Diesen Juni findet in Berlin der Black-Lives-Matter-Monat statt. Die Organisatorinnen sind ein feministisches Frauen*kollektiv, ihr Ziel ist es, Räume, Ressourcen und Kontakte zu mobilisieren, um langfristig eine Infrastruktur für Widerstand zu organisieren. Das Gespräch ist eine Verständigung untereinander über die Perspektiven und Motivationen, Black Lives Matter Berlin zu organisieren. Es gibt keine Interviewer*innen, aber Fragen und Antworten – „for us, by us“.

Die Organisatorinnen des Black-Lives-Matter-Monats: Mic Oala, Shaheen Wacker, Nela Biedermann (stehend), Josephine Apraku, Jacqueline Mayen, Kristin Lein (stehend). © Feministisches Frauen*kollektiv

Was motiviert uns dazu, unter dem Namen „Black Lives Matter Berlin“ Widerstand zu organisieren?
Josephine Akrapu:
Für mich geht es vor allem um die Verbindung von globaler und lokaler Vernetzung. Ich werde auch nicht müde, das zu sagen: Rassismus gegen Schwarze Menschen ist international, also müssen wir Bewegungen wie Black Lives Matter (BLM) international denken. Genau das ist es übrigens auch, was mich dazu befähigt, den BLM Monat zu organisieren – Rassismus gegen Schwarze Menschen ist eine kollektive Erfahrung.

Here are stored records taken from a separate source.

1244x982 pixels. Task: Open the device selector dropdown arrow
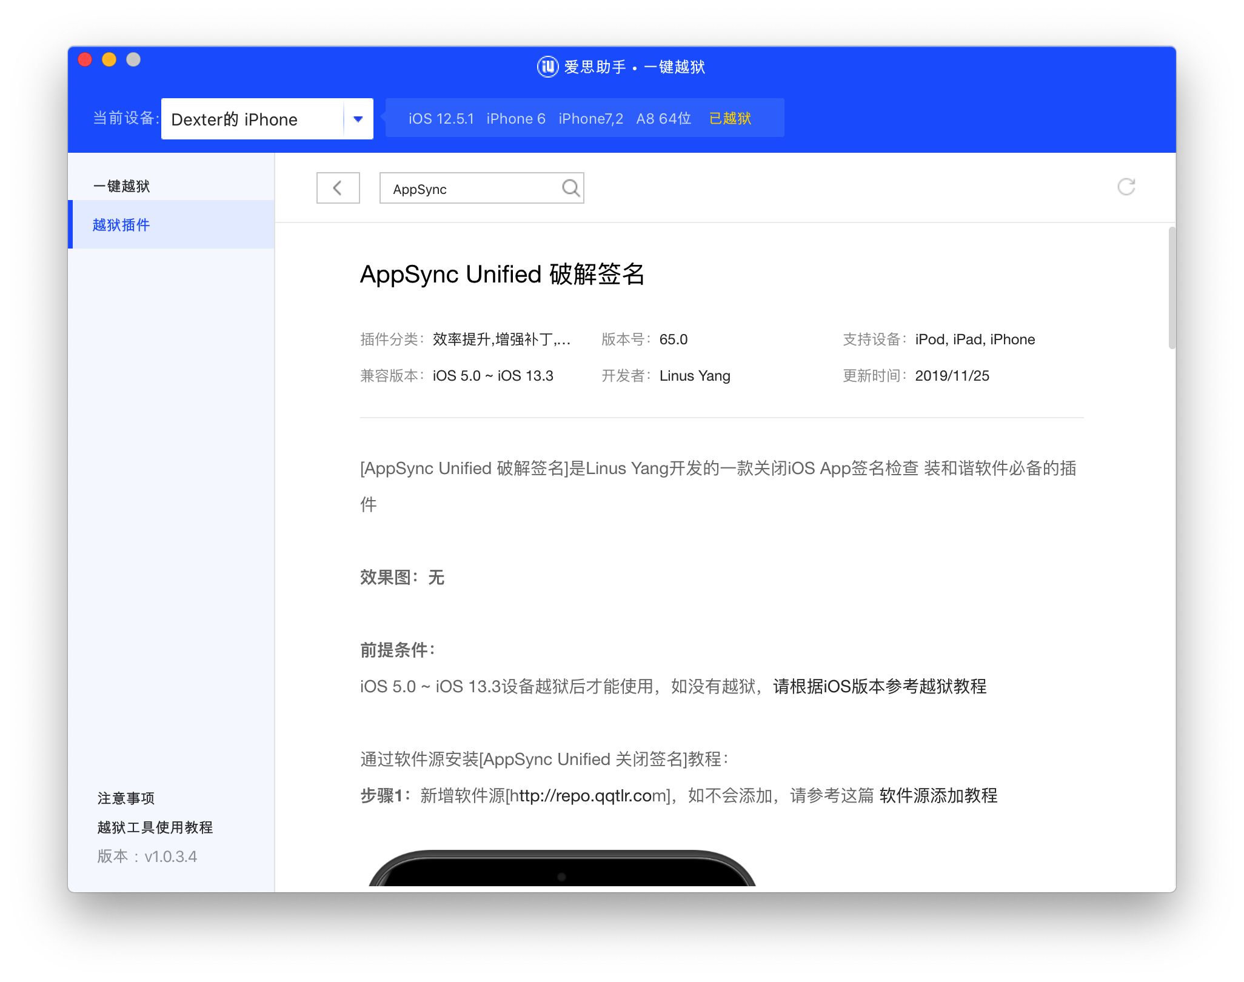tap(358, 119)
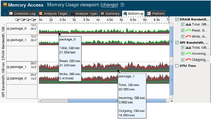Open the Collection Log tab

click(x=22, y=13)
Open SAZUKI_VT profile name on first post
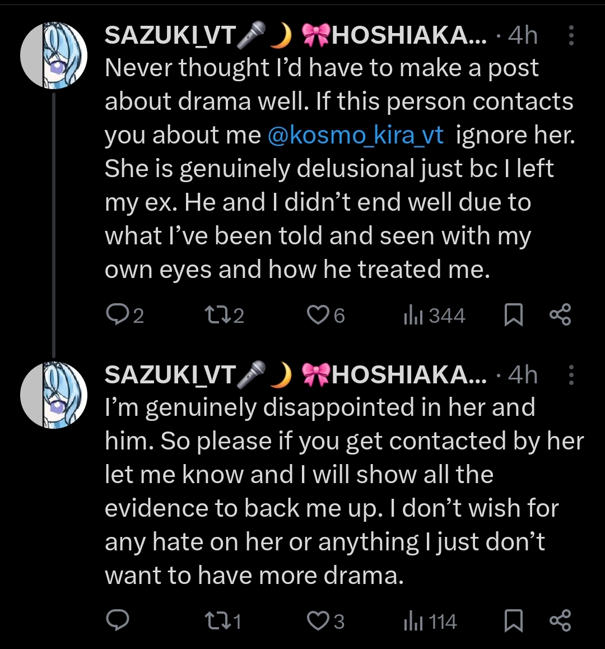The width and height of the screenshot is (605, 649). tap(170, 36)

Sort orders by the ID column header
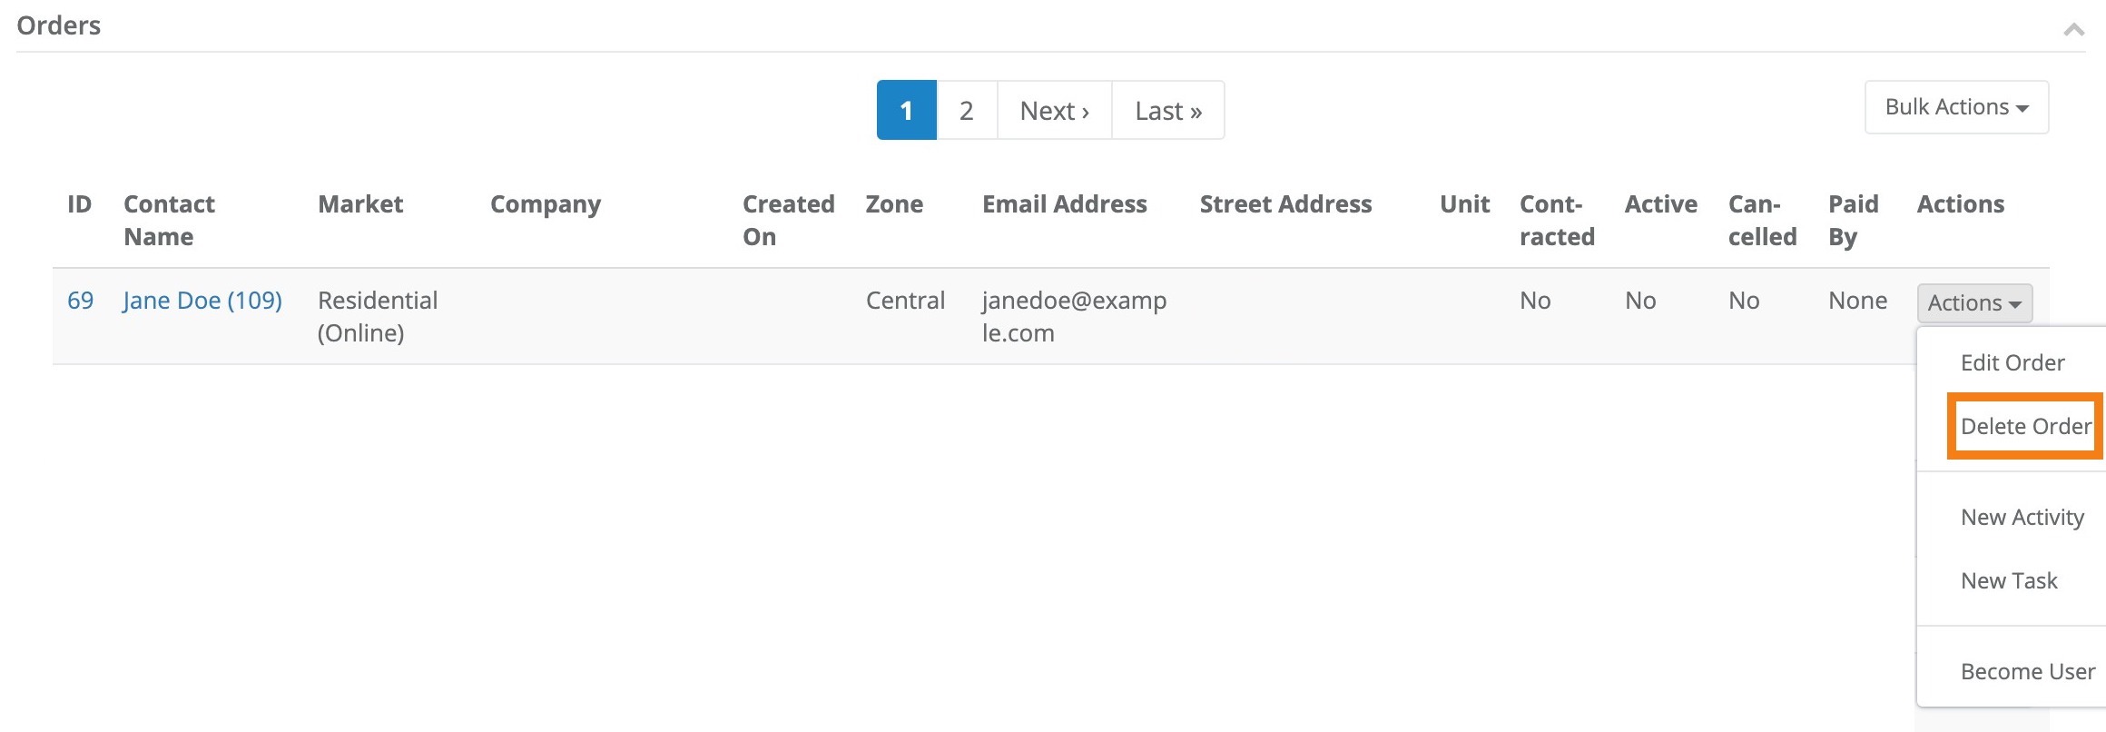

Shaheen Wacker: Wenn ich sage „Black Lives Matter“, dann sage ich auch, dass mein eigenes Leben zählt, dass ich als Mensch, meine Erfahrungen und mein Leben nicht nur als Teil der Schwarzen Community, sondern als Teil der Gesamtgesellschaft von Bedeutung sind. Das klingt vielleicht komisch, aber das ist mir eigentlich erst im vergangenen Jahr wirklich bewusst geworden. Rassismus in Deutschland bedeutet für mich vor allem psychische Gewalt. Eine Folge davon ist Depression. Ich habe mich lange damit beschäftigt, wie es sein kann, dass meine – wie ich finde absolut normale – Reaktion auf alltägliche psychische Gewalterfahrungen in dieser Gesellschaft pathologisiert wird. Jemand hat mal gesagt: „It is no measure of health to be well adjusted to a profoundly sick society“. Das klingt logisch, oder? Deswegen eine Therapie zu machen, hat sich für mich immer so angefühlt, als würde ich aufgeben. Als würde ich zulassen, dass man mich für verrückt erklärt. Dabei ist die Welt krank und nicht ich. Aber eine Therapie ist im besten Fall ein Weg, in dieser Welt zu überleben.

Ein anderer Weg ist es, aktiven Widerstand zu leisten. Indem ich mich politisch mit Leuten organisiere, die ebenfalls der Ansicht sind, dass es für alle gesünder ist, gemeinsam die Gesellschaft zu verändern, statt an den Menschen rumzudoktern, die diese Gesellschaft krank macht. Politisch aktiv zu sein, vor allem unter dem Slogan „Black Lives Matter“, befreit mich von Isolation und von dem Gefühl, in dieser Gesellschaft machtlos zu sein. Ich verstehe BLM als eine Bewegung, die sich sowohl nach außen als auch nach innen richtet. Genauer genommen bewegen wir uns sogar von innen nach außen. Jede Person ist als Teil dieser Bewegung zugleich ihr Zentrum. Ich sehe intersektionale Kollektive, in denen Menschen aus den Schnittmengen ihrer Diskriminierungserfahrungen neue, machtkritische Methoden entwickeln als die treibende Kraft einer alternativen Gesellschaft. BLM ist für mich ein erster konkreter Schritt in diese Richtung.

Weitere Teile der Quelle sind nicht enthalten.